* Task to carry out: Transcribe the data below word for word. Begin at the line containing "has width=1200, height=533." and stop after the line containing "point(627,84)".

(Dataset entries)
* BEGIN *
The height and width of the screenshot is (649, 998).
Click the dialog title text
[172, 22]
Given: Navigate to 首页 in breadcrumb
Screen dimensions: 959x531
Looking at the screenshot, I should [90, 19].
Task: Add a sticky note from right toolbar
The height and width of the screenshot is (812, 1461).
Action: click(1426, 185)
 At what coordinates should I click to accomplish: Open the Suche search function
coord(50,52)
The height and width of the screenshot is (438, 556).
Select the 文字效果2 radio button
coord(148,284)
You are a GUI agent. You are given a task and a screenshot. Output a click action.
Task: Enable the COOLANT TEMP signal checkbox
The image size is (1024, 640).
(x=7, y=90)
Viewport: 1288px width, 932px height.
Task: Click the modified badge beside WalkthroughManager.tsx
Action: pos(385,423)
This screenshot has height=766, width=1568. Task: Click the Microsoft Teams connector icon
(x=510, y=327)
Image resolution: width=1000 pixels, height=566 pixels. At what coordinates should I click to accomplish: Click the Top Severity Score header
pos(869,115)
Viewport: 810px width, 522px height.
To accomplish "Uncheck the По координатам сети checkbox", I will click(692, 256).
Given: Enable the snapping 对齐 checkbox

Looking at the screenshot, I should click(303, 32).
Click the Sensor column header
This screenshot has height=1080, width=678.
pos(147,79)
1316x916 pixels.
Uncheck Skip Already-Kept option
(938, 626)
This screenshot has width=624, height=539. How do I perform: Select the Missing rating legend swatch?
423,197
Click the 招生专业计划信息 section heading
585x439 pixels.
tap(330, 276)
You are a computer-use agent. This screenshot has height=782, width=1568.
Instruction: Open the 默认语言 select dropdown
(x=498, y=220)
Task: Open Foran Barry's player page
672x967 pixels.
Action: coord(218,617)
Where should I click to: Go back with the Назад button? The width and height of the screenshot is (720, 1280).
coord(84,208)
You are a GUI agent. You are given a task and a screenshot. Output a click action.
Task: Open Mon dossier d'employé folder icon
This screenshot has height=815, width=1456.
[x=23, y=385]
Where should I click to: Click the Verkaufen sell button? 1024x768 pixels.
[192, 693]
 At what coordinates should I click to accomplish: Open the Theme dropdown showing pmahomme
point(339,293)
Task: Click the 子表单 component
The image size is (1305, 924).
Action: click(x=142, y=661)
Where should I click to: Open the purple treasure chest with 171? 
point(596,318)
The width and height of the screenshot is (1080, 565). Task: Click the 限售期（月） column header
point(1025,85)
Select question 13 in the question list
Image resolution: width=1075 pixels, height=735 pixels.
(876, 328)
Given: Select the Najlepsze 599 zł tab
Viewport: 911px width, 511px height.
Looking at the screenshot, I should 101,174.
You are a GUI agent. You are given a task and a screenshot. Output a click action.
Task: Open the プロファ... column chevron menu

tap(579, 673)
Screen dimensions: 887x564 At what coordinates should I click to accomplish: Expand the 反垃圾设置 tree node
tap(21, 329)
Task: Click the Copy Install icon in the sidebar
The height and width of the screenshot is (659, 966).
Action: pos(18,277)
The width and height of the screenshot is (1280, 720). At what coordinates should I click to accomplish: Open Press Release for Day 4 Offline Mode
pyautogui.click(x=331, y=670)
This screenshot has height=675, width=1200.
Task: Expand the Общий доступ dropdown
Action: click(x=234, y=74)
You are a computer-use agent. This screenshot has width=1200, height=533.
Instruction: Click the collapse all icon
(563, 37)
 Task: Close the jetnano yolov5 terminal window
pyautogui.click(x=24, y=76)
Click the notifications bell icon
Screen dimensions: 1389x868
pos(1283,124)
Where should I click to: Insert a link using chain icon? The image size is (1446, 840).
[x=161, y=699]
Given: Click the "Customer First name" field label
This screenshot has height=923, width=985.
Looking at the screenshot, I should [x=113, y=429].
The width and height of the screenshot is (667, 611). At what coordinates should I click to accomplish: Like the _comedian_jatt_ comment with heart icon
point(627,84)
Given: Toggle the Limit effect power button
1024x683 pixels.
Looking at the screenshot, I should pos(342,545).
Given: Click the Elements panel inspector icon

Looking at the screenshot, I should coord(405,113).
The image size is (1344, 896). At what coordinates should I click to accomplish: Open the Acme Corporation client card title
* END *
* Output:
You are a computer-use agent. This screenshot has width=1200, height=533.
Instruction: Click the collapse all icon
(563, 37)
 Task: Close the jetnano yolov5 terminal window
pyautogui.click(x=24, y=76)
Click the notifications bell icon
Screen dimensions: 1389x868
pos(1283,124)
Where should I click to: Insert a link using chain icon? The image size is (1446, 840).
[x=161, y=699]
Given: Click the "Customer First name" field label
This screenshot has height=923, width=985.
Looking at the screenshot, I should [x=113, y=429].
The width and height of the screenshot is (667, 611). At what coordinates should I click to accomplish: Like the _comedian_jatt_ comment with heart icon
point(627,84)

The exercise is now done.